Many others, especially evangelicals, are thrilled about the large numbers of vocal Christians playing in professional sports. K-Love, a nationwide Christian radio network, is playing clips of Pederson’s and Foles’ interviews. Many Christians contend that God uses these sports stars to evangelize the unsaved, explains James Mathisen, co-author of “Muscular Christianity: Evangelical Protestants and the Development of American Sport.”
Most Christian coaches, players, and chaplains concur that God does not care which team wins or loses and that praying for victory is inappropriate. Athletes who pray to win, former Steeler chaplain Jay Wilson argues, are immature Christians. Instead, they should ask God to help them do their best, compete according to biblical moral standards, and develop better character. Chaplain often pray that athletes play with integrity and to do their best, honor God by how they play, and avoid injury.
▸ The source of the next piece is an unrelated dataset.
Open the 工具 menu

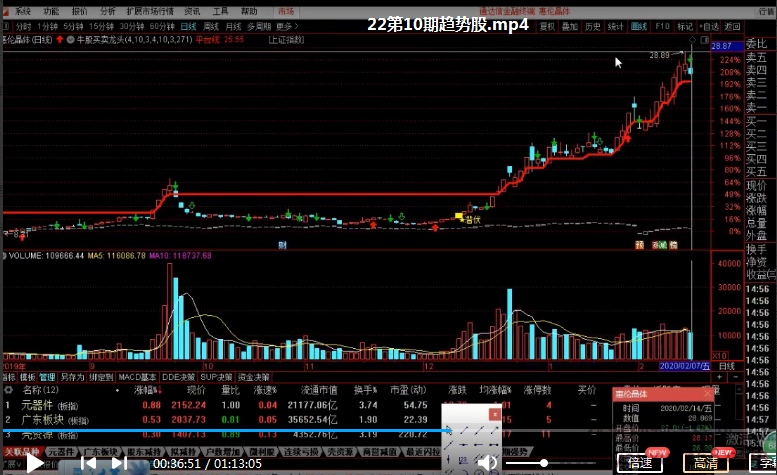point(220,11)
Concerns about concussions, drug usage, and acts of domestic violence and sexual assault committed by players plague both the NFL and major college football programs, leading many to demand reform and some to advocate abolishing the sport all together. Nevertheless, the NFL is America’s most popular sports league, and almost 43 percent of Americans say that either college or professional football is their favorite sport. The religious commitment of many coaches and players, on prominent display at this year’s Super Bowl pre-game activities and post-game cerebration, will undoubtedly continue to strongly impact the NFL in years to come.